Meer onderzoek nodig
Tot nu toe is op het gebied van chrono-nutrition vooral observationeel onderzoek gedaan, omdat het lastig is om experimenteel onderzoek naar lange termijn effecten uit te voeren. Uit deze observationele studies is het niet mogelijk om een duidelijke oorzaak-gevolg relatie te trekken. De manier waarop gegevens over eetgedrag zijn verzameld, de herkomst en eigenschappen van mensen die zijn onderzocht en allerlei factoren die ook van invloed zijn op eetgedrag, zijn heel verschillend tussen de verschillende onderzoeken. Er zijn nog maar weinig studies gedaan waarin groepen mensen met verschillende eetritmes in een gecontroleerd experiment werden vergeleken.
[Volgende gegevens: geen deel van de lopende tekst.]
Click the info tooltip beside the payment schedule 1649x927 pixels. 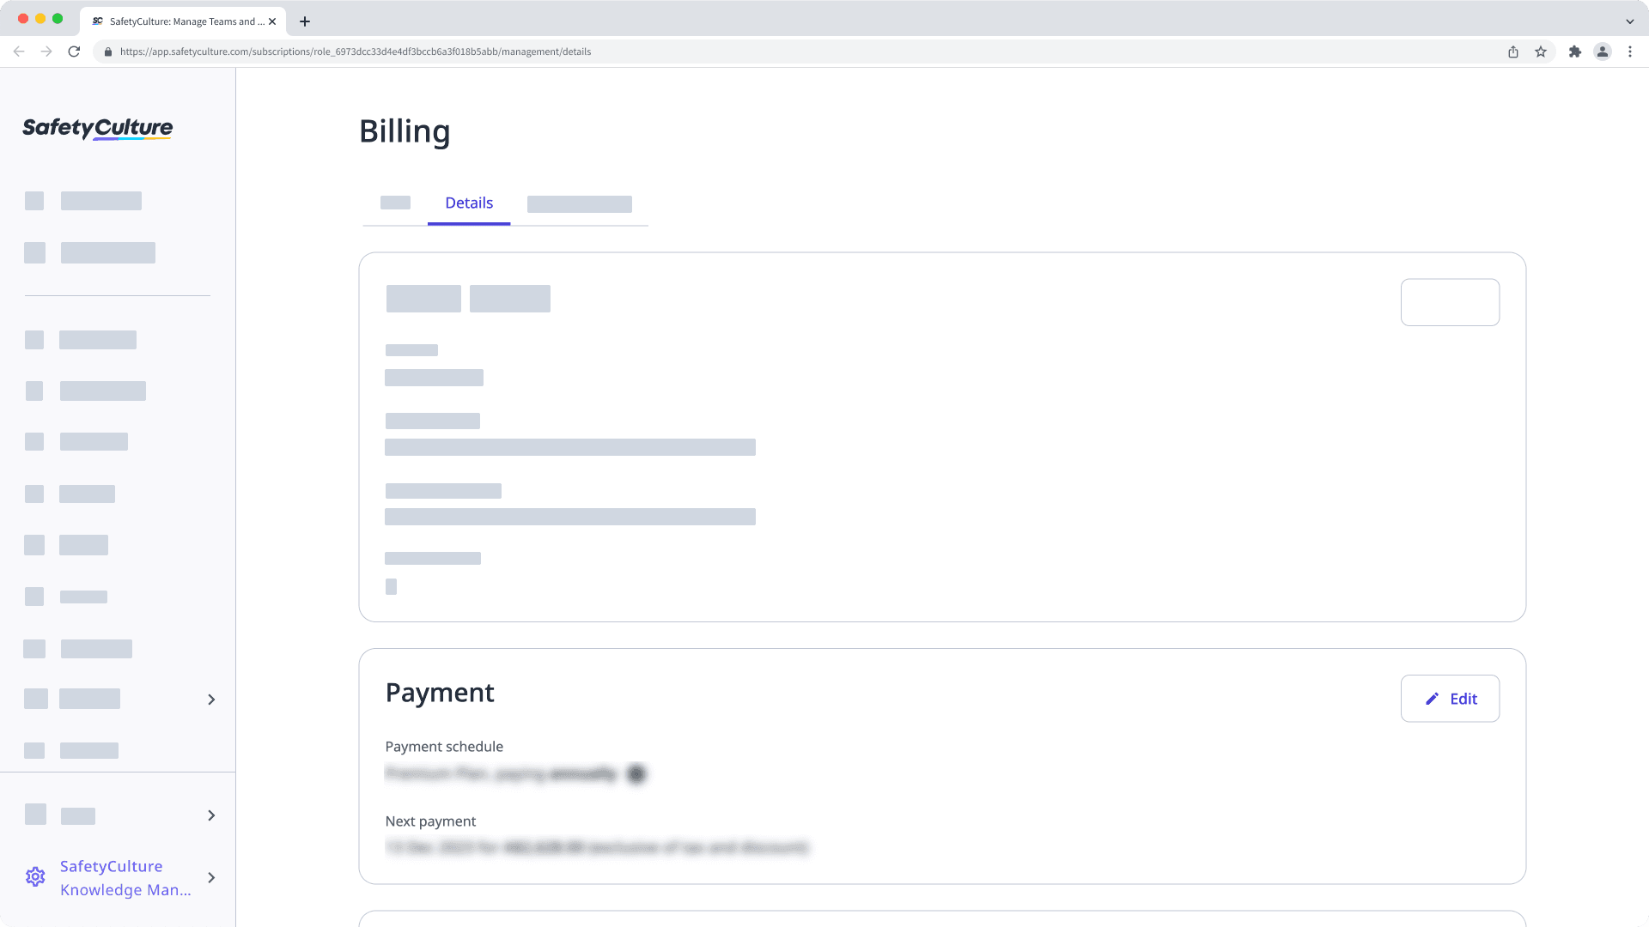coord(636,773)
Daarnaast is er in onderzoeken behoefte aan meer eenduidige definities, zoals wat er wordt verstaan onder ‘onregelmatig eten’ en ‘maaltijdmomenten’.
Lees meer over het interpreteren van verschillende soorten onderzoek.
Hoeveel eetmomenten per dag?
Nederlanders eten en drinken gemiddeld 9 keer per dag. Het Voedingscentrum adviseert niet meer dan 7 eet- en/of drinkmomenten per dag te hebben: ontbijt, lunch, avondeten en maximaal 4 keer iets tussendoor. Dit advies is gebaseerd op de zuurbelasting van je tanden. Vandaar dat water, thee en zwarte koffie zonder toegevoegde suiker niet meetellen als drinkmoment.
Op basis van recente onderzoeken lijkt het erop dat wanneer en hoe vaak we eten een grotere rol zou kunnen spelen dan tot nu toe werd aangenomen. Maar er is vooralsnog te weinig bewijs voor om bovenstaand advies aan te passen. We kunnen nog niet zeggen of en hoeveel eetmomenten en welke tijdstippen ideaal zijn voor het behouden van een gezond gewicht en een lager risico op ziekten.